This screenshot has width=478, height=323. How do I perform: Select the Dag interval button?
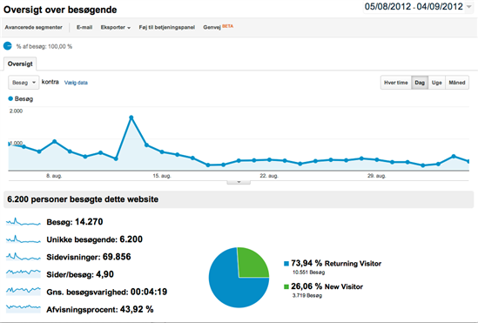tap(420, 83)
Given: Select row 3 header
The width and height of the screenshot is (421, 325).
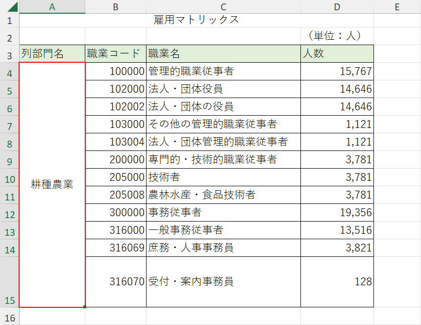Looking at the screenshot, I should pyautogui.click(x=10, y=54).
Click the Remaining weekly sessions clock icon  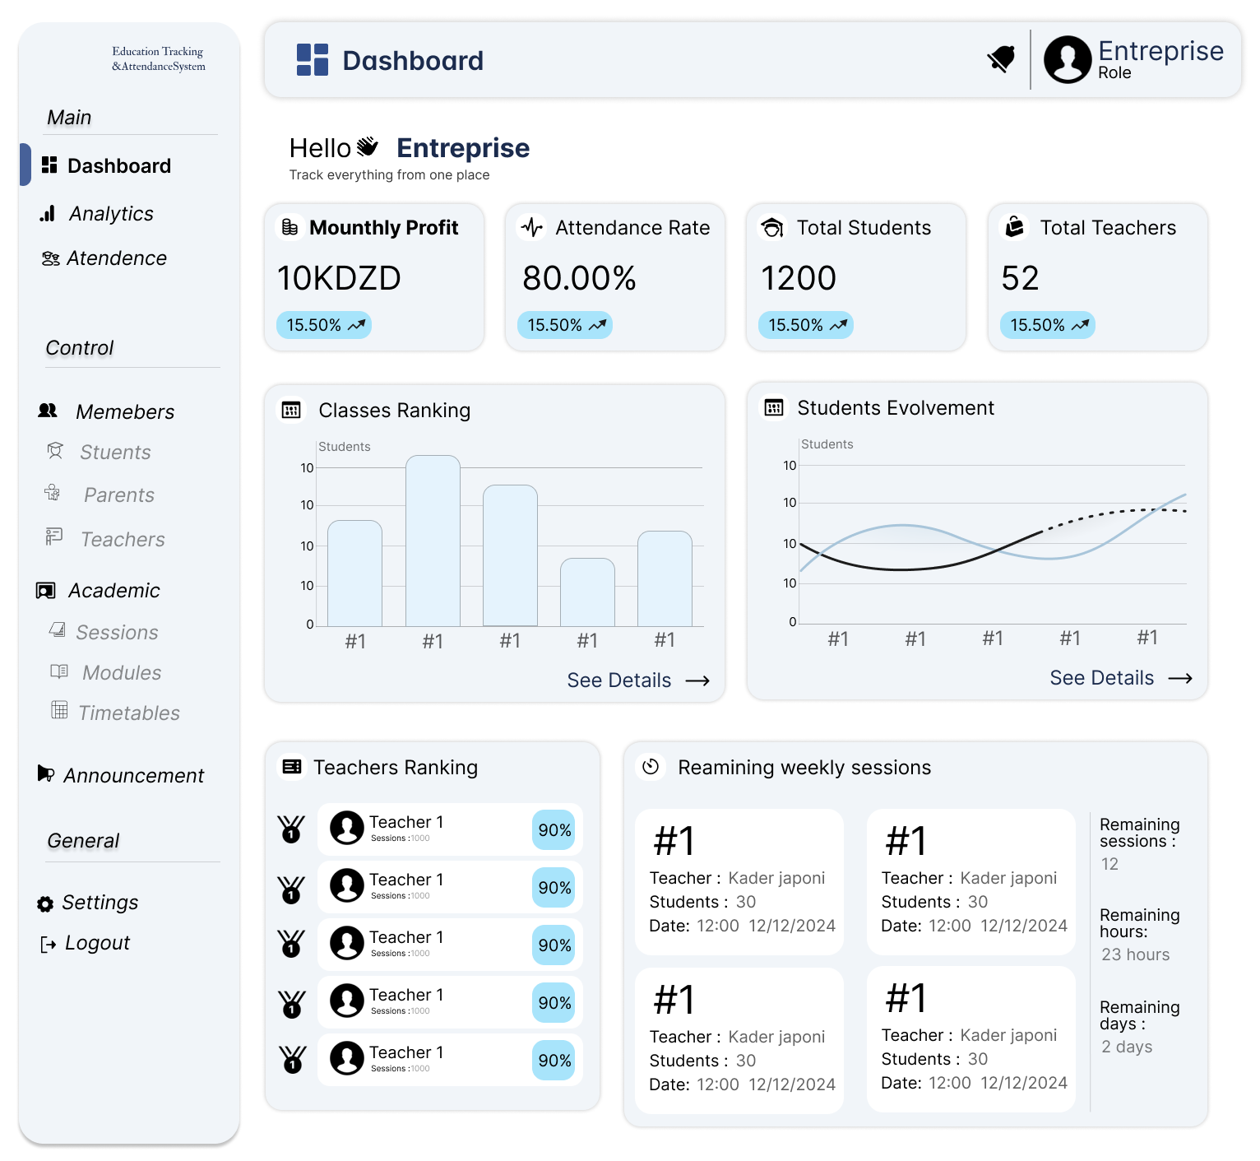pyautogui.click(x=651, y=767)
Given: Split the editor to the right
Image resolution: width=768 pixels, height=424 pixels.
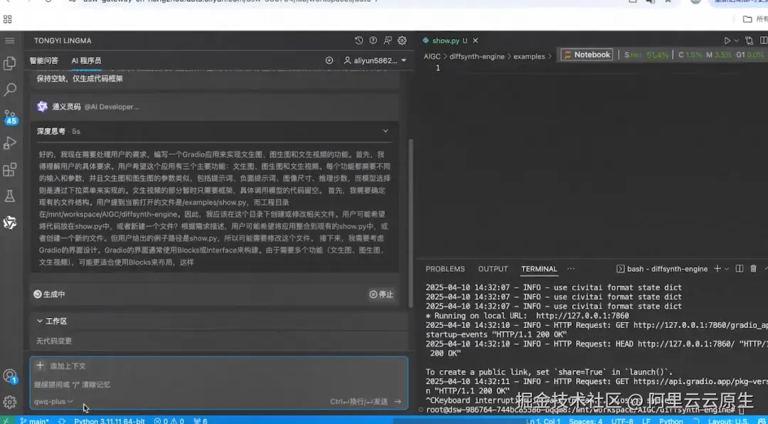Looking at the screenshot, I should [x=764, y=41].
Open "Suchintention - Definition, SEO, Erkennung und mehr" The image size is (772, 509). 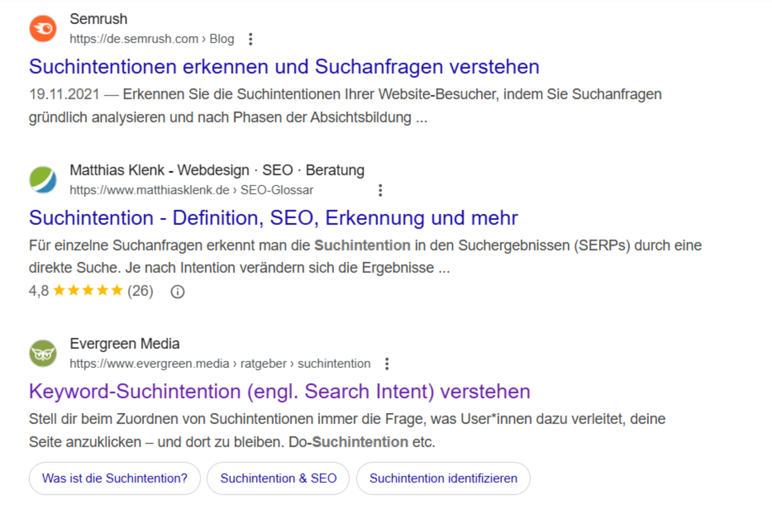click(x=273, y=218)

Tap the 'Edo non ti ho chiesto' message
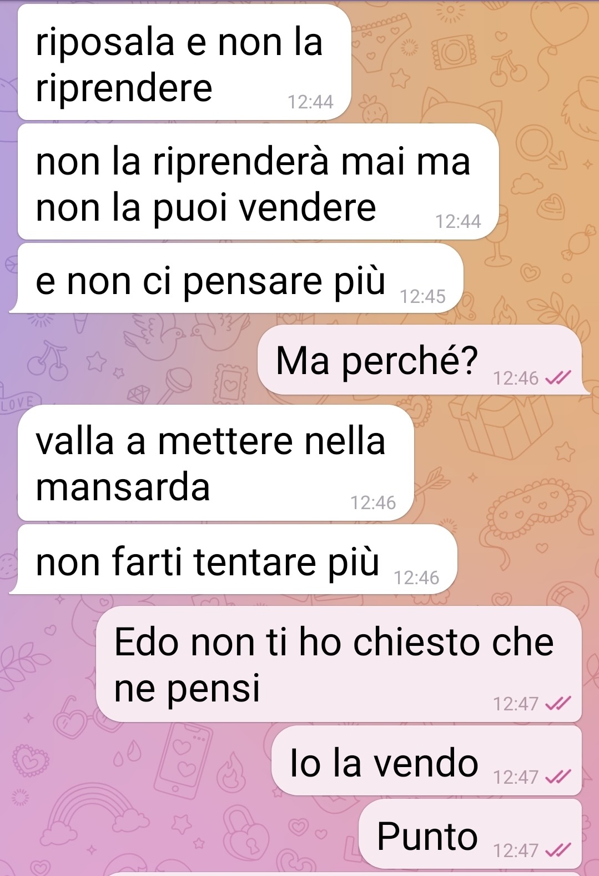click(339, 664)
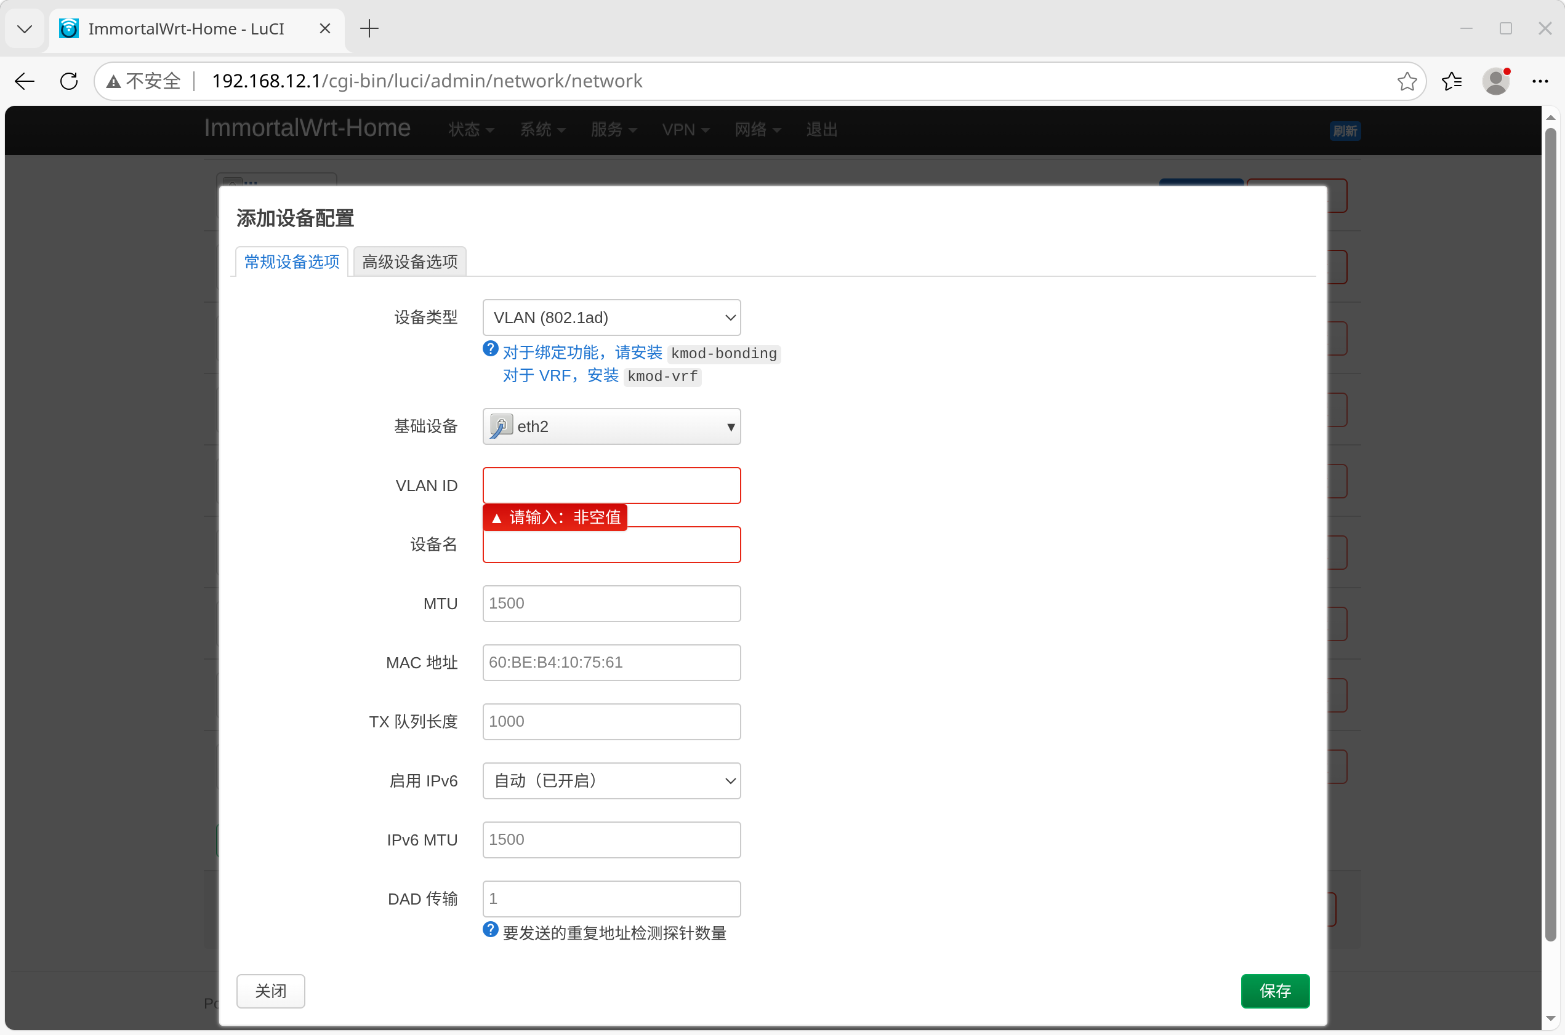Open the favorites list icon
The image size is (1565, 1035).
[1451, 81]
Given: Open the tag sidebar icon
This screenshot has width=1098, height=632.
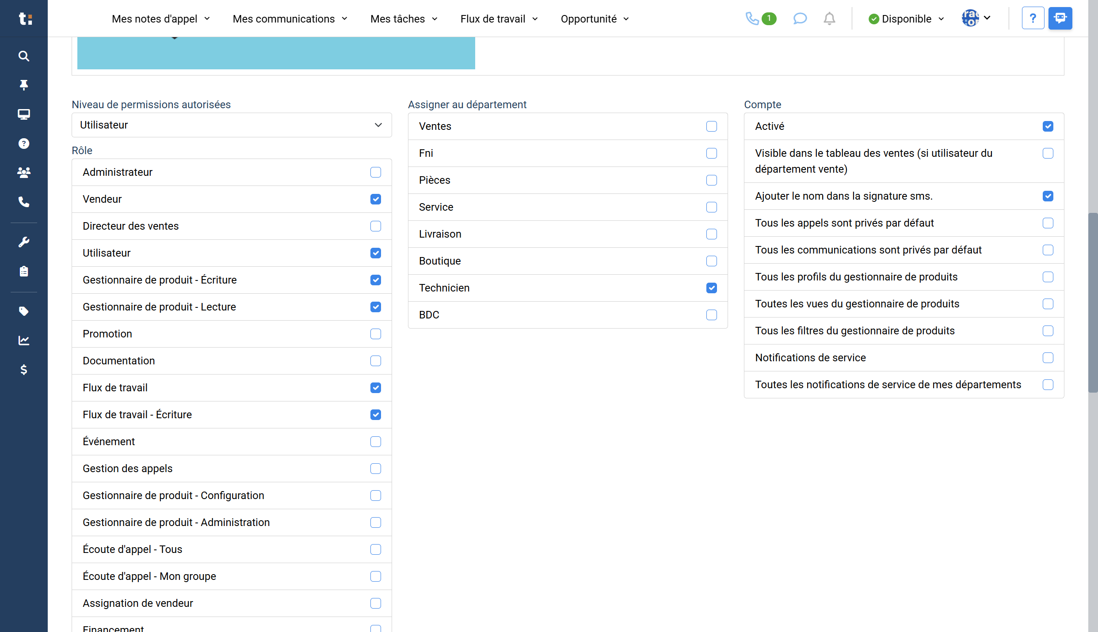Looking at the screenshot, I should 24,311.
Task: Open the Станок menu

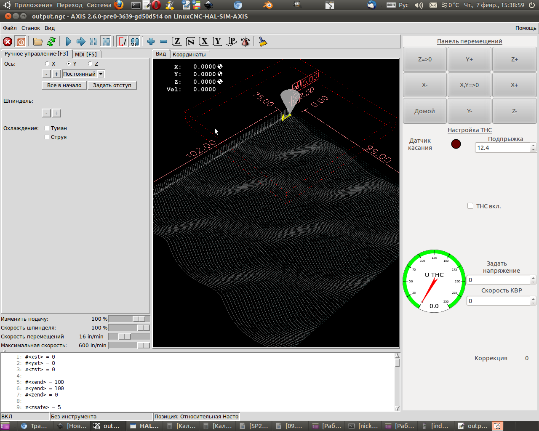Action: coord(31,28)
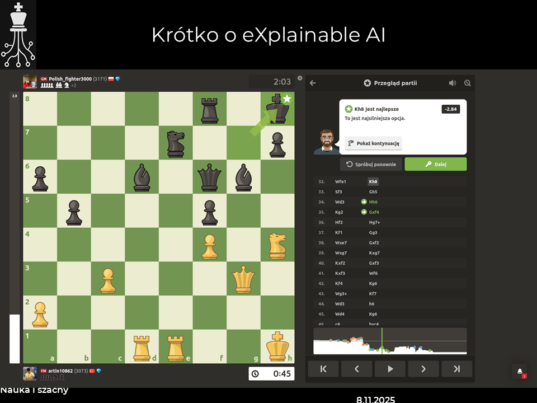The height and width of the screenshot is (403, 537).
Task: Go to previous move
Action: (356, 369)
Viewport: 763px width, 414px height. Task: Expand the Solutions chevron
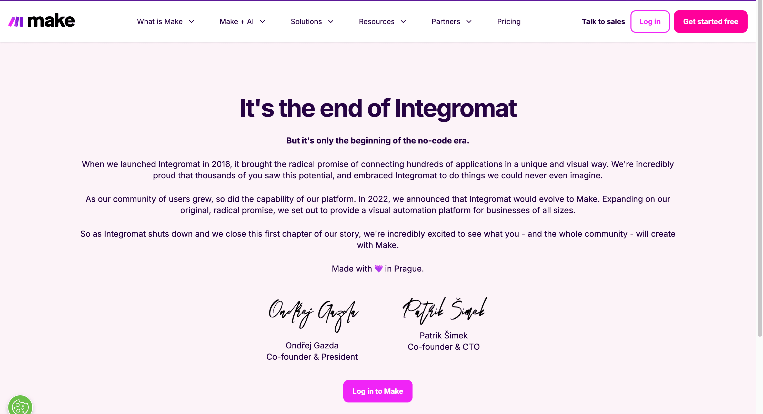pos(331,22)
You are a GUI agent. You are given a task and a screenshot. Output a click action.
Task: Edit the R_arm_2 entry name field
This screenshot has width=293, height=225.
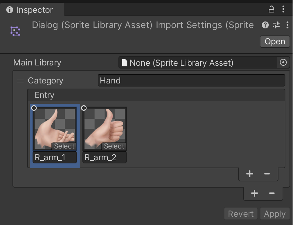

- GIVEN PROBLEM -
Repeat the material word for word, starting at the line that has "Given: Open the tag sidebar icon" and going through the end. Leave the pictures out.

- REPLY TO THE TASK -
Given: Open the tag sidebar icon
This screenshot has width=1098, height=632.
Looking at the screenshot, I should 24,311.
Task: Open the Станок menu

Action: coord(31,28)
The height and width of the screenshot is (403, 537).
Task: Go to previous move
Action: (356, 369)
Viewport: 763px width, 414px height. Task: Expand the Solutions chevron
pos(331,22)
You are a GUI agent. You are given a task and a screenshot. Output a click action.
Task: Edit the R_arm_2 entry name field
This screenshot has width=293, height=225.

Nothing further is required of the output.